Greece drafting case on antiquities looted by Nazis

Greece drafting case on antiquities looted by Nazis

ATHENS - Agence France-Presse
Greece drafting case on antiquities looted by Nazis

Youths sit on their bicycles in front of parliament in central Athens May 9. REUTERS photo

Greece is preparing a case for the return of antiquities looted by the Nazis during World War II, officials said on May 10.

"The entirety of the archaeological service's archives is under investigation" in a search for photographs and sketches of lost items, the general secretariat for culture said in a statement.

"Final and scientifically documented conclusions on the issue of Greek cultural treasures looted during the [Nazi] occupation will be drawn in the coming months," the secretariat said.

The search will also cover Byzantine and post-Byzantine relics whose destruction or seizure had not been properly examined until now.
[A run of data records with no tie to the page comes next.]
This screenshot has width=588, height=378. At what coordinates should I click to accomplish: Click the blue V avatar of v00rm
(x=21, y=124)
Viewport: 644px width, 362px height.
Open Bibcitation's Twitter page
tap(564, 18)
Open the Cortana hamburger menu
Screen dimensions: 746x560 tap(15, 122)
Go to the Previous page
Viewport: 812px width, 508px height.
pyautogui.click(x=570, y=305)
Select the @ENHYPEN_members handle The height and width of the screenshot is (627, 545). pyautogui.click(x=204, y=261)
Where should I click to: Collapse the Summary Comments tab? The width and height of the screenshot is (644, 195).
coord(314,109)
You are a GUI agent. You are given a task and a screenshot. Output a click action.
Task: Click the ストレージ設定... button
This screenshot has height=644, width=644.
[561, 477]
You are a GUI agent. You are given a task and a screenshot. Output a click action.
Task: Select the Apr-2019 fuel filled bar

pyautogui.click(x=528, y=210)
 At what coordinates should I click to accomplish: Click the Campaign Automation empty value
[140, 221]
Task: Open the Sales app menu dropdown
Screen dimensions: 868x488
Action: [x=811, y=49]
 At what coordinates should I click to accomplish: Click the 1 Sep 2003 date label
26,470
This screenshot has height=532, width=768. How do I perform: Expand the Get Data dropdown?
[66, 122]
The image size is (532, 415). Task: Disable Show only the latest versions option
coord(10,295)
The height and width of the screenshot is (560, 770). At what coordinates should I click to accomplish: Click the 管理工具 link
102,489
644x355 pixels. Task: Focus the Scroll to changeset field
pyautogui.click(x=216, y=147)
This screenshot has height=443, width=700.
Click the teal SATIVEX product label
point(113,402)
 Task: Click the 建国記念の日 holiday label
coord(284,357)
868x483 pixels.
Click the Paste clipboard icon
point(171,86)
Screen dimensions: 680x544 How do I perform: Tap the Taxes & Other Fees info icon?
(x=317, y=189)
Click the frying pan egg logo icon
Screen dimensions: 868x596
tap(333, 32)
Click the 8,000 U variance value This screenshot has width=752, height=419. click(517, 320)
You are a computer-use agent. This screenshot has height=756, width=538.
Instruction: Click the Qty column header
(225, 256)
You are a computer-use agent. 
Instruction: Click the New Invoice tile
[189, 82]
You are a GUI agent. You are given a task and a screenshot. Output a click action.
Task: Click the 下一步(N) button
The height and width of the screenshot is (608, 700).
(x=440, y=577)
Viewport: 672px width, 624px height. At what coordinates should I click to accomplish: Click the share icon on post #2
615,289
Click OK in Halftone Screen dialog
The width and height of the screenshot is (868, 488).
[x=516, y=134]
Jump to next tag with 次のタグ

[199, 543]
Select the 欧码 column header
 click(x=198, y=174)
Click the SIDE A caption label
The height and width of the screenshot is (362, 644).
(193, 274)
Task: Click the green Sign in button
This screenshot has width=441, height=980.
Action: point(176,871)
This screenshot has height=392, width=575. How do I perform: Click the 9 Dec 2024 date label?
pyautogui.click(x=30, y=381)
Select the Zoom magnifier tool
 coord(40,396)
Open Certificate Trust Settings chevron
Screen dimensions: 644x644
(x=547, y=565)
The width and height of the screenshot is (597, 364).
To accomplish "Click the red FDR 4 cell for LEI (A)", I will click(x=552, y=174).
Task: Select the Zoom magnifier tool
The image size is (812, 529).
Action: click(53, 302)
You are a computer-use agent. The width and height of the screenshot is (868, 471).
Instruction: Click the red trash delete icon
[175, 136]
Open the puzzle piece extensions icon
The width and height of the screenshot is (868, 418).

The culture secretariat added that tens of thousands of Neolithic shards illegally taken out of Greece during the 1941-1944 occupation are to be repatriated from Germany.

"The repatriation procedures are being completed," it said. The Nazi occupation period still weighs heavy on Greeks and continues to colour the perception of Germany.

Further tension is caused by Berlin's insistence on an austerity-heavy economic programme in Greece for the past three years in return for EU-IMF rescue loans.

Wartime reparations

Greece has said in recent years that it reserves the right to claim wartime reparations from Germany, saying it was forced to accept unfavourable terms during negotiations in the 1950s.

In April, the Greek finance ministry completed a search of state archives to determine the level of outstanding reparations for Nazi war crimes.

But its report has been classified as secret and has been forwarded to the foreign ministry and the Greek state's legal counsel for further handling.

According to reports, Greece has estimated the outstanding sum at 162 billion euros ($210 billion). Germany, which has fronted a large share of the eurozone rescue for Greece, rejects the idea of paying any further reparations.

In September, the German government reiterated that it has already paid "substantial sums" to Greece as part of bilateral agreements on war reparations.